Friday, May 9, 2014

Hope. Faith. Love.

I had this little jasmine plant that I got from a nursery. I love the smell of jasmine flowers. It's fragrance is just perfect for my heightened sensitivities to smell. Just mild enough.

I cared for this plant, watered it with love and tenderness, gave thanks to it when it grew faster than I expected it to and flowered with just one or two full, fragrant flowers - not too many.

Some months ago, I fixed a drip irrigation system to water all my plants, while we were away on a long trip. I had hope that that would take care of my dear plants' needs. It did partly. Some survived. Some died. This jasmine plant almost died. It was completely dried up, all its leaves had turned yellow and brown and were hanging limp, yet brittle. I was heartbroken.
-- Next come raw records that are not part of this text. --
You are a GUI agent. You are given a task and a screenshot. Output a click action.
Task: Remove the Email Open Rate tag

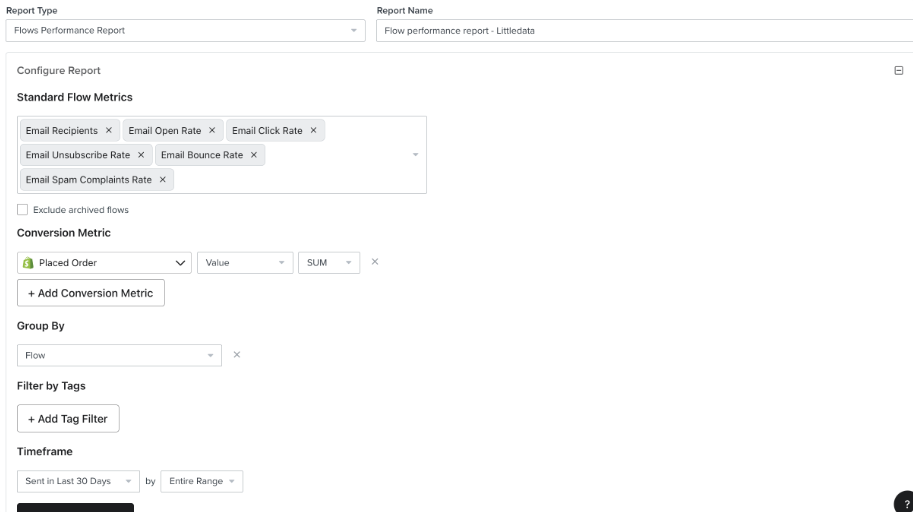(212, 130)
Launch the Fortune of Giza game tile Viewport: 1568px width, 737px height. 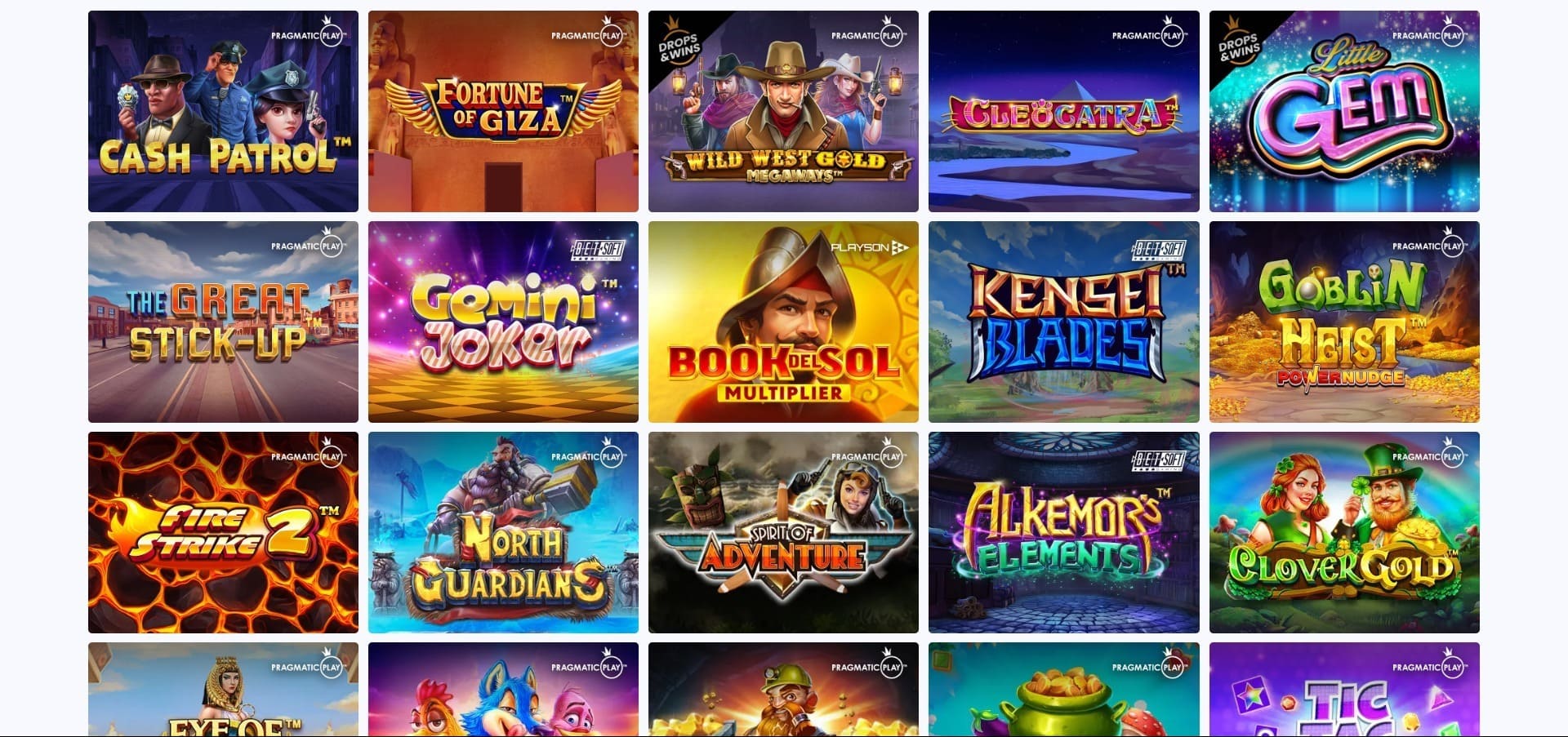point(503,111)
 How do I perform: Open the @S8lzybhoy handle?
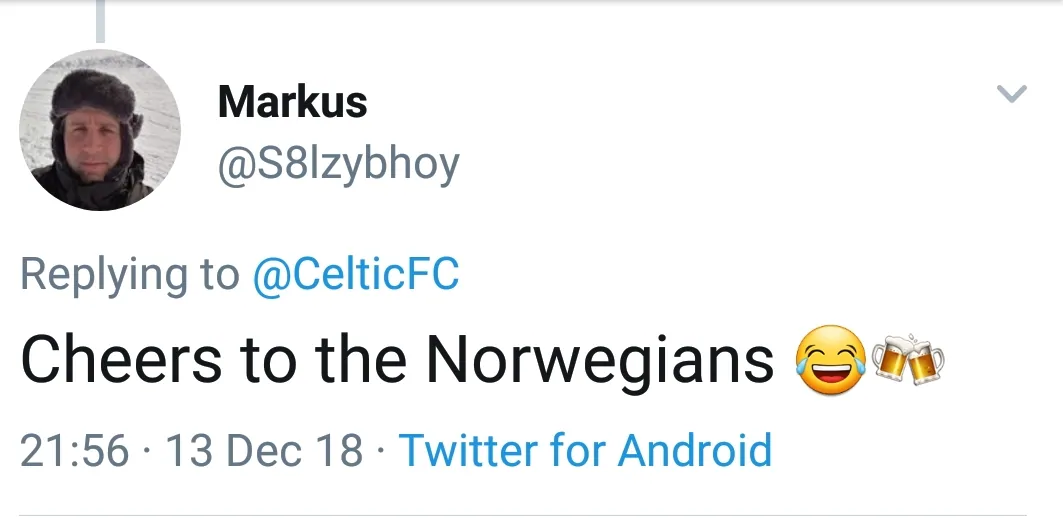(338, 163)
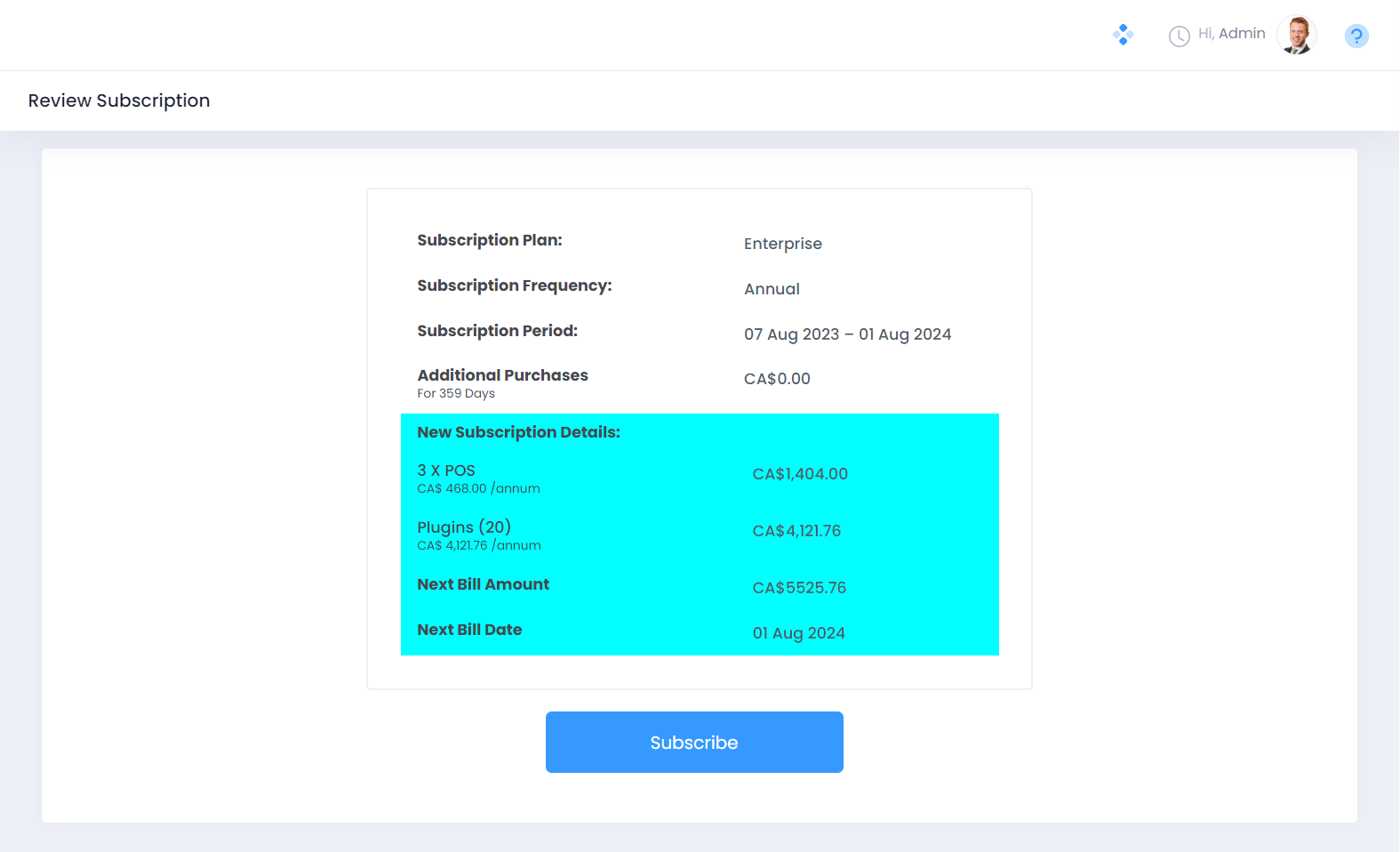Click the 'Plugins (20)' line item

pos(464,527)
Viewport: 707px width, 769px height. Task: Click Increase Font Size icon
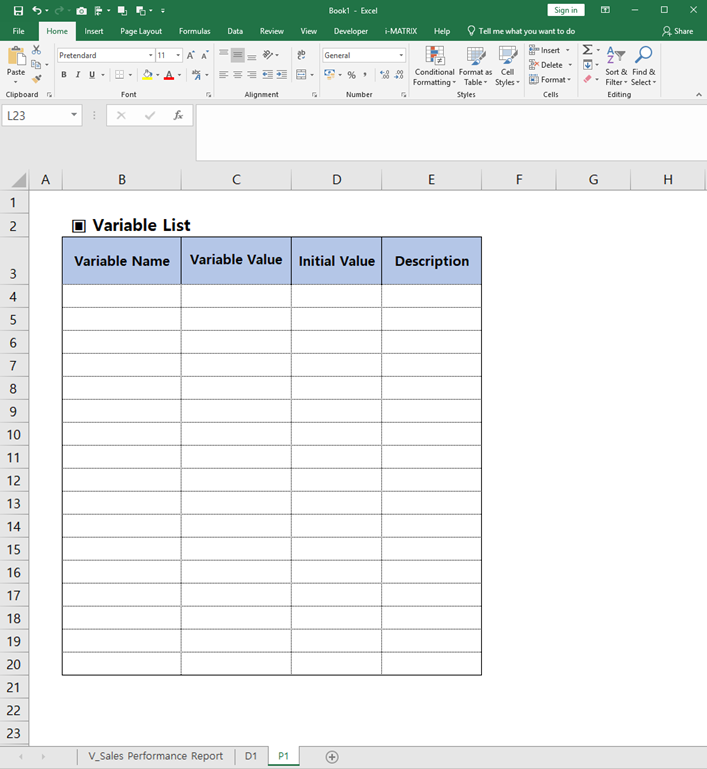192,55
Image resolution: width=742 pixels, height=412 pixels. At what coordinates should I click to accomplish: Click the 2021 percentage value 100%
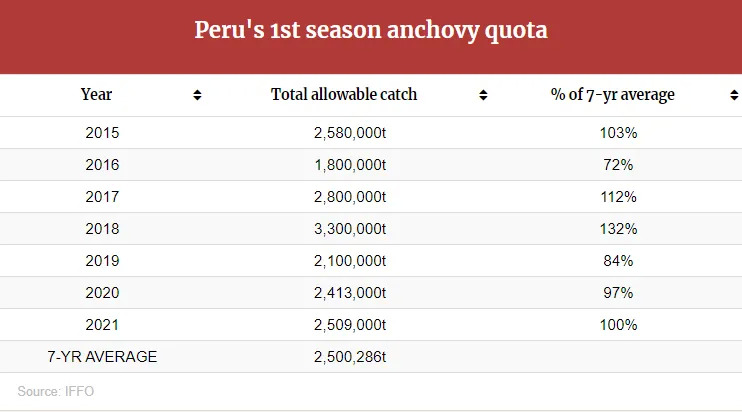coord(619,324)
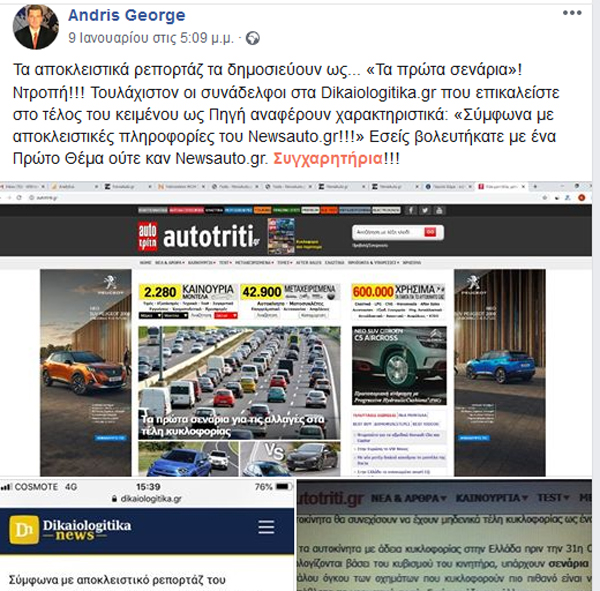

I tended to the plants and talked to them in silence, mourning quietly for the ones that did not survive. While I was clearing out my little balcony garden, I saw a slight tinge of green on one stem of this jasmine plant. That gave me hope. But I did not want to rest in hope and spin dreams. I decided to let it be after cutting off some branches and pulling out all the yellow leaves. I left the roots intact. I decided to water it and care for it just like my other plants. I also went to a nursery and got another jasmine plant. But it was not because I had given up hope on this one. I perhaps felt it could do with some company :) And so I let them be. I stopped dreaming of flowers and lingering fragrances. I just watched them and cared for them without asking for anything in return.

A week or ten days later, I saw the first two fluorescent green leaves on the old jasmine plant. It had survived! And then, then there was no stopping it. It seemed to grow faster than the other one that I had just got.

This morning, I was greeted by a small bunch of jasmine buds on the plant that had resolved to live. My heart felt full and complete. I did not dream that this would happen. Yet, I am also glad I did not lose hope and faith. I tended it with love and today the tiny flowers radiate a quiet, fragrant love that I feel so blessed to receive.

Hope. Faith. Love.
They can work magic. Just like the silent, unseen power of the Universe.